Brooklands Technical College, originally Brooklands House, is a house that has been converted into a college. It was built in 1860 and largely rebuilt in 1891 by Sir Reginald Blomfield in a free Queen Anne style. The building is constructed of brown brick with red brick dressings and features plain tiled roofs that are hipped to the left. It has a square lead ogee dome to the right and tall chimney stacks beneath gauged brick cornices.

The main house consists of five bays, with a gable front bay to the left and a two-bay wing at the left end that has a flat roof. This wing connects to a tower and a seven-bay wing to the right, which projects forward to create a courtyard in the re-entrant angle. The structure has three storeys with attics, featuring five pedimented dormers on the main block, a central segmental pediment, and a "Venetian" style attic window in the gable front bay. The ends of the building have brick quoins, with plat bands above the ground and first floors, and a modillion cornice at the second floor.

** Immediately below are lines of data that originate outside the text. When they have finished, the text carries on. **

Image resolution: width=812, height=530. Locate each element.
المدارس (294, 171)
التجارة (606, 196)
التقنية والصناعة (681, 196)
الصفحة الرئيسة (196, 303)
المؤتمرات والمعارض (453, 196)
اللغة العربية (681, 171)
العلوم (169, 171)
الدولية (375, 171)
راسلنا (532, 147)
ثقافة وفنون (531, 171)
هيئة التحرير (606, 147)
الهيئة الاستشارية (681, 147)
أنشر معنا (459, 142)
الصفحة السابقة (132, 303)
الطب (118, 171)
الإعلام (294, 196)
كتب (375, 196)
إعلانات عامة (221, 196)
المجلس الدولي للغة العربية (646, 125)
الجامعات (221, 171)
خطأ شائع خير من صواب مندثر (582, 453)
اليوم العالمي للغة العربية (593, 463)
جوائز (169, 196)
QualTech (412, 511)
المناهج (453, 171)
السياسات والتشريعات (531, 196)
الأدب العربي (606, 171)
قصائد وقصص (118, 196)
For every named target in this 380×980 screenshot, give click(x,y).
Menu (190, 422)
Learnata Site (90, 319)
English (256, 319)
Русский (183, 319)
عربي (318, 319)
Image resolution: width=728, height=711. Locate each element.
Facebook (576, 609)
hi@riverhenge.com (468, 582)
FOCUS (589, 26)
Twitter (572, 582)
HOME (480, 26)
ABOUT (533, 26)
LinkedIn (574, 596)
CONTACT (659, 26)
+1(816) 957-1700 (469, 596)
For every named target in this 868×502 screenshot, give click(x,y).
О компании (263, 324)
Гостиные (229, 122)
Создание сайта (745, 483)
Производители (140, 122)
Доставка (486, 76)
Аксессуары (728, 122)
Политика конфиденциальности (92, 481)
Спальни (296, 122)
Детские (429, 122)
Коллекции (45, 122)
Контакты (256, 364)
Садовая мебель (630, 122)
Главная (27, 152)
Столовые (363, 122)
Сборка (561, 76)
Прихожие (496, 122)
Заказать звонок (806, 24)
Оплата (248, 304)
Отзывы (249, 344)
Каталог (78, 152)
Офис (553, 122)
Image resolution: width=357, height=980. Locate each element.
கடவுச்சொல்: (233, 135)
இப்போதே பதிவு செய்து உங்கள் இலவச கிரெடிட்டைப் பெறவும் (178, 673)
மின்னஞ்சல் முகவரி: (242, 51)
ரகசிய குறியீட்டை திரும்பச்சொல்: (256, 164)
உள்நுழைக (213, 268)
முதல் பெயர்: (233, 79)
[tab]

The windows are irregularly arranged and consist of glazing bar sash windows beneath gauged brick heads, including a large round-arched staircase window to the right and a round window in the right-hand tower. There are double plate glass doors at the center of the main block beneath a flat hood, with additional doors to the left in the gabled bay. A square clock face in a stone surround with cill brackets is located on the courtyard front of the tower, which has a rendered finish at the rear corner.

The rear, or garden front, has six bays, two of which are gabled with three-light dormers in the center. There is a large "Venetian" style window on the ground floor to the left, framed by an Ionic oilaster surround. The 20th-century extensions at the front are not included in the listing.